__DATA EXTRACTS__:

§ §

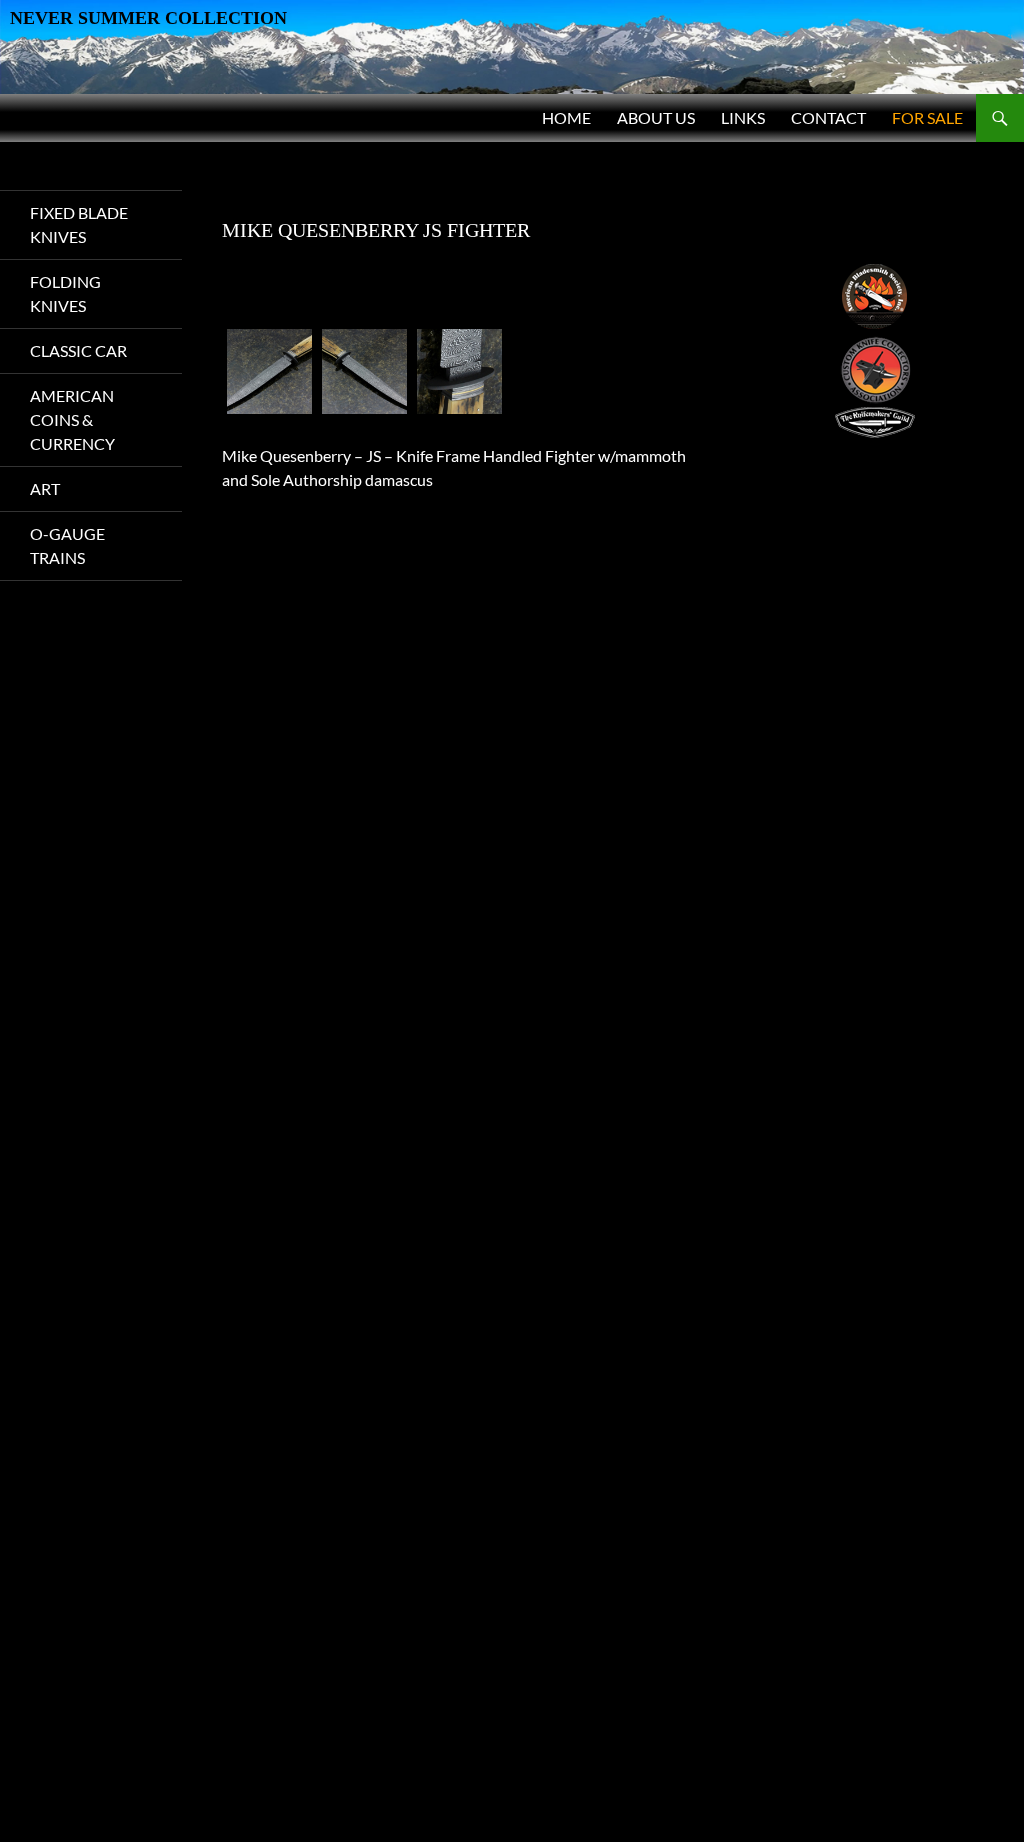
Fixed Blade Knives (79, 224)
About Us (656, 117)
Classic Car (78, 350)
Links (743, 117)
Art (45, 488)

§ §

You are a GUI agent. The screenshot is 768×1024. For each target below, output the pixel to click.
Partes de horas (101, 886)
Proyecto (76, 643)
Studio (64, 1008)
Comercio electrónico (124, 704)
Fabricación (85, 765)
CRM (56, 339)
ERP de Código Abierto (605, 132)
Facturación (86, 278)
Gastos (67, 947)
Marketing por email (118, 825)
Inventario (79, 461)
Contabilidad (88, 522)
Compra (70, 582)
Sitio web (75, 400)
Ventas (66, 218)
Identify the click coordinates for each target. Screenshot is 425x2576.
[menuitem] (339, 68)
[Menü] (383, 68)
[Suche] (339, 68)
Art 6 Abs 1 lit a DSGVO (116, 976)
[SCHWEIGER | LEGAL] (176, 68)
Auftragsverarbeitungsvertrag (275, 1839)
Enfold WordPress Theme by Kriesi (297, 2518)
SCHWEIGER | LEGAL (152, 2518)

§ §

__GOAL OF THE EXERCISE__: The required output is the stretch of entries above from the line containing "Fixed Blade Knives (79, 224)" through the line containing "Art (45, 488)", reproduced exactly.

__SOLUTION TO THE PROBLEM__:
Fixed Blade Knives (79, 224)
About Us (656, 117)
Classic Car (78, 350)
Links (743, 117)
Art (45, 488)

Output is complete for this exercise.